Bamboo; adequately hollowed, with a flat lip and recessed flat foot surrounded by a protruding convex footrim 18301920 Height: 5.51 cm Mouth/lip: 0.54/1.14 cm Stopper: bamboo with integral collar, cork, and spoon; original
Condition: Some minor surface abrasions; otherwise, workshop condition
Provenance: Hugh Moss (HK) Ltd (1994)
Published: Treasury 7, no. 1478
This bottle has barely been used and has not been darkened by either polish or age, leaving the speckling of the grain starkly defined. The condition of this example is atypical, remaining much as the carver would have left it in the latter part of the Qing dynasty. There was apparently no original staining used, and the surface is almost without patina or wear (although close examination does suggest that it may have been used, or at least handled by collectors for a while, particularly around the stopper, which is slightly darker from handling). The central diaphragm is unusually ill-defined, blending almost imperceptibly into the grainy surrounding material.
Like Sale 2, lot 45, it also retains its original matching stopper, raising the possibility that many such bottles originally had them, even if they were subsequently lost.
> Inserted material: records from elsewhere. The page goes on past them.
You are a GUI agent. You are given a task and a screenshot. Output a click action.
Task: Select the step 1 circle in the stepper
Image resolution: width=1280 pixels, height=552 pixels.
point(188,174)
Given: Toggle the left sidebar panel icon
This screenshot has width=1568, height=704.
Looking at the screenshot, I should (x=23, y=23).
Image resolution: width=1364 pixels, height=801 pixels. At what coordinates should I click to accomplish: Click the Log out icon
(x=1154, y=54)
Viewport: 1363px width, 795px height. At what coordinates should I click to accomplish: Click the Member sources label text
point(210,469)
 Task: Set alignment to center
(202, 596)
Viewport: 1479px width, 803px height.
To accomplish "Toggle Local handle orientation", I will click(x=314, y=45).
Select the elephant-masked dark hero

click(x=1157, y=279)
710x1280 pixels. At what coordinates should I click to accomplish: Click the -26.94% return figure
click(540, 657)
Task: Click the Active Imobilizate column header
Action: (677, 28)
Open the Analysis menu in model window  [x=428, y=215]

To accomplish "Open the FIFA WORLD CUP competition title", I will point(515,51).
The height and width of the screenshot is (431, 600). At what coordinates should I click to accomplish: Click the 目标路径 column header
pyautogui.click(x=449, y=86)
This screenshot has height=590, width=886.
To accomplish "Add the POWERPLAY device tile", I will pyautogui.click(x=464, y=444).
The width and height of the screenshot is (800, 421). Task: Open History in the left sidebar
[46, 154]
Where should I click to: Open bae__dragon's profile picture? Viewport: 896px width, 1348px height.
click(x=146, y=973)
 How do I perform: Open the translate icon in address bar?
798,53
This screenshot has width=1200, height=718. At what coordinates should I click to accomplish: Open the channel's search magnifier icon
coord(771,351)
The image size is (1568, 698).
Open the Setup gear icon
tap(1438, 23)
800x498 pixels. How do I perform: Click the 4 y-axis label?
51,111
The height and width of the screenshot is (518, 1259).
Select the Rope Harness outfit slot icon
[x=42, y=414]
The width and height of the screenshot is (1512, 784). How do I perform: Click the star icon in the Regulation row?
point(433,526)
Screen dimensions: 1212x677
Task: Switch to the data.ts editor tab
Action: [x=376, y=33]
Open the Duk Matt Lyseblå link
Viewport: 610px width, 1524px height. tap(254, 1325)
Perhaps this bottle was bought by a collector, maybe a foreigner rather than a snuff taker in China, and not much handled. Unlike Sale 2, lot 45, however, this stopper is not in any particular sense characteristic of Imperial form. The official's-hat stopper, as we have called it elsewhere, has an integral finial and collar and is of inverted cone shape, as were the officials' hats (or the emperor's), the apparent source of inspiration. This one is simply a bamboo version of a cabochon set on a collar; it represents the other most common form of snuff-bottle stoppers, one used, no doubt, all over the empire throughout the snuff-bottle period.